Briefing documents for the Minister for Agriculture, Dara Calleary, show officials are concerned that Ireland could lose all the available funding from Brussels towards the cost of control and enforcement of the Common Fisheries Policy because of delays in introducing a points system required by EU legislation.
EU member states were obliged to have a points system in place since 2012.
The European Commission has suspended payment of its co-funding share on the issue which currently stands at €10m and is set to rise to €27m by the end of 2020.
“If the matter is not resolved, the Department of Agriculture, Food and Marine, will lose the entire €37m EU contribution to the programme’s investment in control and enforcement,” officials warned.
Earlier this month, the European Commission sent a reasoned opinion to Ireland over its non-compliance with the establishment of point system rules for Ireland’s shipping fleet of around 2,000 vessels.
“The Commission considers that Ireland has not established a system that assigns an appropriate number of points to masters of fishing vessels who commit serious violations of the common fisheries policy rules,” it stated.
Ireland has three months to respond to the reasoned opinion, which is the penultimate step in the infringement process before the European Commission refers non-compliance issues to the Court of Justice of the EU which has the power to issue large lump-sum penalties and daily fines.
In March 2018, the then-Minister for Agriculture, Michael Creed, signed legislation to give effect to a points system but it was subsequently annulled by the Dáil two months later following opposition by Sinn Féin and Fianna Fáil.

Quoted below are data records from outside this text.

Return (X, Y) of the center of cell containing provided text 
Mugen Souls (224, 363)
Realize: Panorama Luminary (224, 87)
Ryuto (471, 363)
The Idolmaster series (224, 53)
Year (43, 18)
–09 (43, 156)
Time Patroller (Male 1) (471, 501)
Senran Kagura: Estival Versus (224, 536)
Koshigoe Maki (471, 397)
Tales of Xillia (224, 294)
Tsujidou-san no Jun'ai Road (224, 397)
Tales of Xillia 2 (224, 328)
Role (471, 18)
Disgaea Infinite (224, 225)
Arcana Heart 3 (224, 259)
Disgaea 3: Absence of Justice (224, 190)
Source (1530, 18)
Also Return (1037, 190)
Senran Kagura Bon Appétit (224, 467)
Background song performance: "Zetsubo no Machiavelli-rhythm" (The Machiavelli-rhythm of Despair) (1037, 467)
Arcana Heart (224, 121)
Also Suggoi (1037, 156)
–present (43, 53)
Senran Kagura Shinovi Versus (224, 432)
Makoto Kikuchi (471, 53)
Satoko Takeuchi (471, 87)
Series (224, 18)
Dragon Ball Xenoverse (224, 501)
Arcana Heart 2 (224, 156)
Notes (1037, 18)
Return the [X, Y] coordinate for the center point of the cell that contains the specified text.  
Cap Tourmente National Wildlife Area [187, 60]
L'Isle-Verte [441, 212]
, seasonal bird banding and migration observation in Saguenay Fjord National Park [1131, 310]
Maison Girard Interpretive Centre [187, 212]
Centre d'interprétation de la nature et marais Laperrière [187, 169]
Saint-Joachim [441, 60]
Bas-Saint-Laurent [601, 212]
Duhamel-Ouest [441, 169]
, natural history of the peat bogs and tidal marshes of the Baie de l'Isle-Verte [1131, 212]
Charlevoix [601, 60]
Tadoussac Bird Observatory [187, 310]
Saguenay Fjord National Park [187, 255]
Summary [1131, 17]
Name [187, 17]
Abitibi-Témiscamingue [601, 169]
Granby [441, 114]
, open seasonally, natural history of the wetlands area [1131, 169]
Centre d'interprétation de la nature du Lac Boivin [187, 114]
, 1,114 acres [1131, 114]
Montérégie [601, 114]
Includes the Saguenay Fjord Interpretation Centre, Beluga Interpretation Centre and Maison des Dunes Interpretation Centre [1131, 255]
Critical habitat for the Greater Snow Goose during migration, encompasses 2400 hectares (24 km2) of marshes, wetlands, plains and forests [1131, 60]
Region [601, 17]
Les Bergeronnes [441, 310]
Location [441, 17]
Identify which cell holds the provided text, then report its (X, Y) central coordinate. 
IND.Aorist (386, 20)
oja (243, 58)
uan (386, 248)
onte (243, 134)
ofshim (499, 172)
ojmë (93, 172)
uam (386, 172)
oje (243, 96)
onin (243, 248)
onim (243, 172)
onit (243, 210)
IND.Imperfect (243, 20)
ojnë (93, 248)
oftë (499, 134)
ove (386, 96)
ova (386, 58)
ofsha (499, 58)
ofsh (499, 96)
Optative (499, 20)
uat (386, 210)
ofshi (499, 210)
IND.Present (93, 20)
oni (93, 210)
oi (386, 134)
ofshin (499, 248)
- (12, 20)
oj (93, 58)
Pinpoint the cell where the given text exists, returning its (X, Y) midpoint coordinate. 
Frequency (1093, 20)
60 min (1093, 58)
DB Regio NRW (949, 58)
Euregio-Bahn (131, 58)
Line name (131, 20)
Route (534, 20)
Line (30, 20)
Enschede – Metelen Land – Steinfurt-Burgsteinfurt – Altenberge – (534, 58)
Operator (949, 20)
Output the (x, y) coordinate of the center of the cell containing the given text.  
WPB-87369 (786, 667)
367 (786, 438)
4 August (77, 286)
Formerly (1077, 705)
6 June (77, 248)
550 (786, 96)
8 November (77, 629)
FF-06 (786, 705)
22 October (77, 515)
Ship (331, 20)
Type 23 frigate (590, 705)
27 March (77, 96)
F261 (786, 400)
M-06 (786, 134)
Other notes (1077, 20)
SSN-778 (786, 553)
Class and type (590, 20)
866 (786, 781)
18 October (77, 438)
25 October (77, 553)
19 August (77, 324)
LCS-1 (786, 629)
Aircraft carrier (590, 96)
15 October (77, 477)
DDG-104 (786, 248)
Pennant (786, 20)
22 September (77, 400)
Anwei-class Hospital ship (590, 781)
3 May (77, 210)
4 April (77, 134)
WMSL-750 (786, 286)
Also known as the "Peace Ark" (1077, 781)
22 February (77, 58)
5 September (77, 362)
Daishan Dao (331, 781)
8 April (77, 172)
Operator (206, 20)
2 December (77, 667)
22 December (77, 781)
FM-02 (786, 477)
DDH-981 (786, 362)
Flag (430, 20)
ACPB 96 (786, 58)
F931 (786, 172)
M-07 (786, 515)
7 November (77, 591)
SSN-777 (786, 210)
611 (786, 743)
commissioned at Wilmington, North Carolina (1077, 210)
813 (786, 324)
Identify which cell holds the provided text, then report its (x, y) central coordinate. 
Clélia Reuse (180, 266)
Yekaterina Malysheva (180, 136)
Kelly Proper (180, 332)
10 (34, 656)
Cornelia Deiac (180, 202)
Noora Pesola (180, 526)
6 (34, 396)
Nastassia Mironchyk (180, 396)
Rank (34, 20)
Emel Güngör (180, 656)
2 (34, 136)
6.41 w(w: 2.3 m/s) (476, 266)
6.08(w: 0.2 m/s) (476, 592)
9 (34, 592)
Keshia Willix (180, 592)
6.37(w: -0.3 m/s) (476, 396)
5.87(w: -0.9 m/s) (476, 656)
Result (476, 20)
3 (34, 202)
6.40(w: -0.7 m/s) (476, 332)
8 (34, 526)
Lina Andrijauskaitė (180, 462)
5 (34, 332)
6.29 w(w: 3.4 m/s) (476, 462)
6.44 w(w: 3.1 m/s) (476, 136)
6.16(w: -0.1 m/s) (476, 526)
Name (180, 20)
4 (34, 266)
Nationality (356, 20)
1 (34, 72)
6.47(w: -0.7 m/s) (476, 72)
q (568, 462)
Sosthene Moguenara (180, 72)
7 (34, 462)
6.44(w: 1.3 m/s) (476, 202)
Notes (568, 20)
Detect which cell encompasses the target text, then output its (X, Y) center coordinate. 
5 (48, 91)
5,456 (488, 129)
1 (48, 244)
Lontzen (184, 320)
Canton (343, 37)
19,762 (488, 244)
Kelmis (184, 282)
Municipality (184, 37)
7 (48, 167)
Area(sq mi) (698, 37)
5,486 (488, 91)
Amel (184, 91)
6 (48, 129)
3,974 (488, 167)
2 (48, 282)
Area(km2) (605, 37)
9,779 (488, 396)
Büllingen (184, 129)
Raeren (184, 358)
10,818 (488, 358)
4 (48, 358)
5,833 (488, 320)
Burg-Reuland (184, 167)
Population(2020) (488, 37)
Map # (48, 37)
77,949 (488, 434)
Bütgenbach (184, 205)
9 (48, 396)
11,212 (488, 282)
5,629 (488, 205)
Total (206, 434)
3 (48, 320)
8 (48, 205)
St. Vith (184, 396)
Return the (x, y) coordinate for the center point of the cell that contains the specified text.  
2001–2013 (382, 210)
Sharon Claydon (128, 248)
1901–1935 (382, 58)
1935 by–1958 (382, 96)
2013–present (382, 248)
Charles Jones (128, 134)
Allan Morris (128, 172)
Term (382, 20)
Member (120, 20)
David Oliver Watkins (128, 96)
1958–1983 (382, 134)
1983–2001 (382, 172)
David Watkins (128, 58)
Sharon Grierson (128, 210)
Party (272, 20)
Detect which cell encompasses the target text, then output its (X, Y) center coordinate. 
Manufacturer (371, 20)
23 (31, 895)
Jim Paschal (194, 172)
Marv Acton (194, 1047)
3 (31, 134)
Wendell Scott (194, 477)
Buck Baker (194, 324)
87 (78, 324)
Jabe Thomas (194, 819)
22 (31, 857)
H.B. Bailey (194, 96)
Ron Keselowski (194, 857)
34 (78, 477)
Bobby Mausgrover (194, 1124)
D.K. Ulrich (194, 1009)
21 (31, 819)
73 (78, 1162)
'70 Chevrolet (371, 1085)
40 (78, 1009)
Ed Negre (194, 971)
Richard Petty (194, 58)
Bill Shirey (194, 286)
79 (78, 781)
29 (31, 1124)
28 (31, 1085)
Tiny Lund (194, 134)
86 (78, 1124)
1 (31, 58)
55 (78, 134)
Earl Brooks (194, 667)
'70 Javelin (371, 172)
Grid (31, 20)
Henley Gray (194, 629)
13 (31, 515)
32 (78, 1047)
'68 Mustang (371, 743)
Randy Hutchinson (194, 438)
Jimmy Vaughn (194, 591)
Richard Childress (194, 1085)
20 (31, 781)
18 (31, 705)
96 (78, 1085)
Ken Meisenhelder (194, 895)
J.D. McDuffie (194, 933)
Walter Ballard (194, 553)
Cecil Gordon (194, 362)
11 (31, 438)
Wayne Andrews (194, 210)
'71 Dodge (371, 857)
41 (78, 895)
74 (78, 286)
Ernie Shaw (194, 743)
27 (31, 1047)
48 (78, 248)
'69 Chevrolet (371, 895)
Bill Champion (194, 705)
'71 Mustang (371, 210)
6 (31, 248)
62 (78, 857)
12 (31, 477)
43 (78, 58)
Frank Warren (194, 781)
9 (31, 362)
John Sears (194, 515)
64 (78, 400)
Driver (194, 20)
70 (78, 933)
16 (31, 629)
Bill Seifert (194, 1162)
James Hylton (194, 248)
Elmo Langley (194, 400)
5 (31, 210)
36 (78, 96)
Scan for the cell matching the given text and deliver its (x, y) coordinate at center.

Department officials have advised Mr Calleary that the required changes must be implemented via primary legislation as the EU regulations do not provide sufficient policies and principles to allow direct applicability.
Documents said the issue has arisen from “difficulties a minority Government has faced in putting in place the necessary legal and administrative systems for implementation of the EU Points System for infringements of the CFP.”
The Department of Agriculture said it was working closely with the Attorney General’s office to draft the necessary legislation to resolve the issue.